WHAT YOU HAVE TO DO ▸
Make an exact copy of every entry, from the first line to the last.

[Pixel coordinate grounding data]

----------

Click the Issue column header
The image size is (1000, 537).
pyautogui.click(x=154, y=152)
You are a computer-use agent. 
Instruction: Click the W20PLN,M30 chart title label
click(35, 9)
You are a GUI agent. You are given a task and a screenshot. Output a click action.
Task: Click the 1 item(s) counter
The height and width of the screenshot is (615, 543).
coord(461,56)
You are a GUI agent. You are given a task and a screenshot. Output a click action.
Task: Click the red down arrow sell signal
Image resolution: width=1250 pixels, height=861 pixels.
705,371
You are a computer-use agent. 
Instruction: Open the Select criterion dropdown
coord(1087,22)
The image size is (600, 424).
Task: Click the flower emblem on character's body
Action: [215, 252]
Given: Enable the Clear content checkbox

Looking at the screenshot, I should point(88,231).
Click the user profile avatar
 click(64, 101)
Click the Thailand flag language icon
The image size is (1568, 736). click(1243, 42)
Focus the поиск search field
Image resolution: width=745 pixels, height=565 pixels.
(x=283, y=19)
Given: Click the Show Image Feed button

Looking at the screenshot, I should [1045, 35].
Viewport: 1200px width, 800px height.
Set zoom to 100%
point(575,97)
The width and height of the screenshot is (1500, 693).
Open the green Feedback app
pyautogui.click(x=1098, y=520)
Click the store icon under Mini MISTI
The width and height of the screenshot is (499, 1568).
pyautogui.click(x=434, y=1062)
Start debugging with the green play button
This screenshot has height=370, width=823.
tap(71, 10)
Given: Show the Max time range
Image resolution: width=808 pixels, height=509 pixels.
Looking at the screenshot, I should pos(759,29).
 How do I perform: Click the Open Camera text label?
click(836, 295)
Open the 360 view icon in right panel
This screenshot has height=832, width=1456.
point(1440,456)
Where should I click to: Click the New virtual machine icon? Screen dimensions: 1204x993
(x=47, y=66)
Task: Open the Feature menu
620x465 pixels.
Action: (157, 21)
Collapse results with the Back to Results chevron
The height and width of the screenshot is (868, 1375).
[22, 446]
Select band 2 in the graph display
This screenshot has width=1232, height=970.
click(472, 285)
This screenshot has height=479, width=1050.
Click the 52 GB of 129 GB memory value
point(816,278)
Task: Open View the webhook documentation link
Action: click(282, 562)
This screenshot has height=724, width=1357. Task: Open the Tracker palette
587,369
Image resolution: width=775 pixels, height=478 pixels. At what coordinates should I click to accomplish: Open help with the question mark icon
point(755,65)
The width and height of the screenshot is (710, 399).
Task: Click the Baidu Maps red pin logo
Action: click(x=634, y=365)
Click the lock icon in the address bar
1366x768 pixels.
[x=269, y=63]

----------

TASK RESULT ▸
Click the Issue column header
The image size is (1000, 537).
pyautogui.click(x=154, y=152)
You are a computer-use agent. 
Instruction: Click the W20PLN,M30 chart title label
click(35, 9)
You are a GUI agent. You are given a task and a screenshot. Output a click action.
Task: Click the 1 item(s) counter
The height and width of the screenshot is (615, 543).
coord(461,56)
You are a GUI agent. You are given a task and a screenshot. Output a click action.
Task: Click the red down arrow sell signal
Image resolution: width=1250 pixels, height=861 pixels.
705,371
You are a computer-use agent. 
Instruction: Open the Select criterion dropdown
coord(1087,22)
The image size is (600, 424).
Task: Click the flower emblem on character's body
Action: [215, 252]
Given: Enable the Clear content checkbox

Looking at the screenshot, I should point(88,231).
Click the user profile avatar
 click(64, 101)
Click the Thailand flag language icon
The image size is (1568, 736). click(1243, 42)
Focus the поиск search field
Image resolution: width=745 pixels, height=565 pixels.
(x=283, y=19)
Given: Click the Show Image Feed button

Looking at the screenshot, I should [1045, 35].
Viewport: 1200px width, 800px height.
Set zoom to 100%
point(575,97)
The width and height of the screenshot is (1500, 693).
Open the green Feedback app
pyautogui.click(x=1098, y=520)
Click the store icon under Mini MISTI
The width and height of the screenshot is (499, 1568).
pyautogui.click(x=434, y=1062)
Start debugging with the green play button
This screenshot has height=370, width=823.
tap(71, 10)
Given: Show the Max time range
Image resolution: width=808 pixels, height=509 pixels.
Looking at the screenshot, I should pos(759,29).
 How do I perform: Click the Open Camera text label?
click(836, 295)
Open the 360 view icon in right panel
This screenshot has height=832, width=1456.
point(1440,456)
Where should I click to: Click the New virtual machine icon? Screen dimensions: 1204x993
(x=47, y=66)
Task: Open the Feature menu
620x465 pixels.
Action: (157, 21)
Collapse results with the Back to Results chevron
The height and width of the screenshot is (868, 1375).
[22, 446]
Select band 2 in the graph display
This screenshot has width=1232, height=970.
click(472, 285)
This screenshot has height=479, width=1050.
Click the 52 GB of 129 GB memory value
point(816,278)
Task: Open View the webhook documentation link
Action: click(282, 562)
This screenshot has height=724, width=1357. Task: Open the Tracker palette
587,369
Image resolution: width=775 pixels, height=478 pixels. At what coordinates should I click to accomplish: Open help with the question mark icon
point(755,65)
The width and height of the screenshot is (710, 399).
Task: Click the Baidu Maps red pin logo
Action: click(x=634, y=365)
Click the lock icon in the address bar
1366x768 pixels.
[x=269, y=63]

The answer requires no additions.